DOTAMeanAP¶

class mmeval.metrics.DOTAMeanAP(iou_thrs: Union[float, List[float]] = 0.5, scale_ranges: Optional[List[Tuple]] = None, num_classes: Optional[int] = None, eval_mode: str = '11points', nproc: int = 4, drop_class_ap: bool = True, classwise: bool = False, **kwargs)[source]¶

DOTA evaluation metric.

DOTA is a large-scale dataset for object detection in aerial images which is introduced in https://arxiv.org/abs/1711.10398. This metric computes the DOTA mAP (mean Average Precision) with the given IoU thresholds and scale ranges.

Parameters

iou_thrs (float | List[float]) – IoU thresholds. Defaults to 0.5.
scale_ranges (List[tuple], optional) – Scale ranges for evaluating mAP. If not specified, all bounding boxes would be included in evaluation. Defaults to None.
num_classes (int, optional) – The number of classes. If None, it will be obtained from the ‘CLASSES’ field in self.dataset_meta. Defaults to None.
eval_mode (str) – ‘area’ or ‘11points’, ‘area’ means calculating the area under precision-recall curve, ‘11points’ means calculating the average precision of recalls at [0, 0.1, …, 1]. The PASCAL VOC2007 defaults to use ‘11points’, while PASCAL VOC2012 defaults to use ‘area’. Defaults to ‘11points’.
nproc (int) – Processes used for computing TP and FP. If nproc is less than or equal to 1, multiprocessing will not be used. Defaults to 4.
drop_class_ap (bool) – Whether to drop the class without ground truth when calculating the average precision for each class.
classwise (bool) – Whether to return the computed results of each class. Defaults to False.
**kwargs – Keyword parameters passed to BaseMetric.

Examples

>>> import numpy as np
>>> from mmeval import DOTAMetric
>>> num_classes = 15
>>> dota_metric = DOTAMetric(num_classes=15)
>>>
>>> def _gen_bboxes(num_bboxes, img_w=256, img_h=256):
...     # random generate bounding boxes in 'xywha' formart.
...     x = np.random.rand(num_bboxes, ) * img_w
...     y = np.random.rand(num_bboxes, ) * img_h
...     w = np.random.rand(num_bboxes, ) * (img_w - x)
...     h = np.random.rand(num_bboxes, ) * (img_h - y)
...     a = np.random.rand(num_bboxes, ) * np.pi / 2
...     return np.stack([x, y, w, h, a], axis=1)
>>> prediction = {
...     'bboxes': _gen_bboxes(10),
...     'scores': np.random.rand(10, ),
...     'labels': np.random.randint(0, num_classes, size=(10, ))
... }
>>> groundtruth = {
...     'bboxes': _gen_bboxes(10),
...     'labels': np.random.randint(0, num_classes, size=(10, )),
...     'bboxes_ignore': _gen_bboxes(5),
...     'labels_ignore': np.random.randint(0, num_classes, size=(5, ))
... }
>>> dota_metric(predictions=[prediction, ], groundtruths=[groundtruth, ])  
{'mAP@0.5': ..., 'mAP': ...}

add(predictions: Sequence[Dict], groundtruths: Sequence[Dict]) → None[source]¶

Add the intermediate results to self._results.

Parameters

predictions (Sequence[Dict]) –
A sequence of dict. Each dict representing a detection result for an image, with the following keys: - bboxes (numpy.ndarray): Shape (N, 5) or shape (N, 8).

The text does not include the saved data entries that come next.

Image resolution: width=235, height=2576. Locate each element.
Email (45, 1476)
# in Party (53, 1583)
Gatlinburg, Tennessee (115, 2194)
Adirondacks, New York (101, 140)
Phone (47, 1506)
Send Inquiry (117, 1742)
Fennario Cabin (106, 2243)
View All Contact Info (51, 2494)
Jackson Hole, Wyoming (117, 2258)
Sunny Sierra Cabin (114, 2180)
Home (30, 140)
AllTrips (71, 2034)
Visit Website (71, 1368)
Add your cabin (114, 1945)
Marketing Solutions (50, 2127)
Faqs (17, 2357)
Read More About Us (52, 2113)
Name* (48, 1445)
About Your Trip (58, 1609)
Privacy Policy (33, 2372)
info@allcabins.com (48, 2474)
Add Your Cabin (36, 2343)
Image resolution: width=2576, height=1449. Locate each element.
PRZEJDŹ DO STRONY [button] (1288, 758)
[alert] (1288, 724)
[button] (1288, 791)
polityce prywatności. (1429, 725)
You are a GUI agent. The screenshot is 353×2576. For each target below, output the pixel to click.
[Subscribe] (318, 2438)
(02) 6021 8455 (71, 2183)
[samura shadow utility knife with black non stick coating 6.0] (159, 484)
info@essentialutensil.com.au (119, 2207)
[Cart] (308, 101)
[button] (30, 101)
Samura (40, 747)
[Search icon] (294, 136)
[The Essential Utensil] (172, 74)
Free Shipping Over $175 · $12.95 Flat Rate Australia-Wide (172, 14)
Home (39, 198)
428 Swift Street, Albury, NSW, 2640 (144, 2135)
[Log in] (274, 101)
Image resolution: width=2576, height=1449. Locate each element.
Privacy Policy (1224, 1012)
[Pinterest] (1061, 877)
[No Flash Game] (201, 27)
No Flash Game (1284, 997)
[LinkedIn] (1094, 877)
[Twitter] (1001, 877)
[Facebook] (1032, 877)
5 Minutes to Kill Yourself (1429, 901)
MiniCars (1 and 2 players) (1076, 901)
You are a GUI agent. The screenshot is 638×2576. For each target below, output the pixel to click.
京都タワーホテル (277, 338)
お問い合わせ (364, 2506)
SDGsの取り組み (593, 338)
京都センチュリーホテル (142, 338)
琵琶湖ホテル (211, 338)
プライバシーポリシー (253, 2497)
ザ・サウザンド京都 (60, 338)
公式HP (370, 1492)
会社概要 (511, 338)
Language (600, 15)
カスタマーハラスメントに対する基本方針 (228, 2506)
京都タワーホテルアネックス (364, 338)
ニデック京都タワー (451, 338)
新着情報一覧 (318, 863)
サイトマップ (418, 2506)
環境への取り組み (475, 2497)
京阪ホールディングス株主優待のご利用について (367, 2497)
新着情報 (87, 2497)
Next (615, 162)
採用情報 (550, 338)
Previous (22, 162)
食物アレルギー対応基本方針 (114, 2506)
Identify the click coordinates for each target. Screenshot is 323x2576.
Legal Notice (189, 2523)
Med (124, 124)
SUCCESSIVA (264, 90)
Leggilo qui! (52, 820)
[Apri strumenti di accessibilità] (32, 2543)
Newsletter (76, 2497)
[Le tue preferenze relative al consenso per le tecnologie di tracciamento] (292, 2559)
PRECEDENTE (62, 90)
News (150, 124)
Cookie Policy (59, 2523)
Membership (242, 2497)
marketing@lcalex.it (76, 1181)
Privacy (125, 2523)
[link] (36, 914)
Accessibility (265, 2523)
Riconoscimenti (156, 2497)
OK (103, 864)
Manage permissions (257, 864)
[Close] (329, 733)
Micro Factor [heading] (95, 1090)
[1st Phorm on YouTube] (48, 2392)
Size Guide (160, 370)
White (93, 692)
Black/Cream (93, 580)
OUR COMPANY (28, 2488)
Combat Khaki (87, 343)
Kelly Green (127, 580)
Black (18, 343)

bounding bboxes of this image. The box format is depend on predict_box_type. Details in Note.
- scores (numpy.ndarray): Shape (N, ), the predicted scores of bounding boxes.
- labels (numpy.ndarray): Shape (N, ), the predicted labels of bounding boxes.
groundtruths (Sequence[Dict]) –
A sequence of dict. Each dict represents a groundtruths for an image, with the following keys:
- bboxes (numpy.ndarray): Shape (M, 5) or shape (M, 8), the groundtruth bounding bboxes of this image, The box format is depend on predict_box_type. Details in Note.
- labels (numpy.ndarray): Shape (M, ), the ground truth labels of bounding boxes.
- bboxes_ignore (numpy.ndarray): Shape (K, 5) or shape(K, 8), the groundtruth ignored bounding bboxes of this image. The box format is depend on self.predict_box_type.Details in upper note.
- labels_ignore (numpy.ndarray): Shape (K, ), the ground truth ignored labels of bounding boxes.

Note

The box shape of predictions and groundtruths is depends on the predict_box_type. If predict_box_type is ‘rbox’, the box shape should be (N, 5) which represents the (x, y,w, h, angle), otherwise the box shape should be (N, 8) which represents the (x1, y1, x2, y2, x3, y3, x4, y4).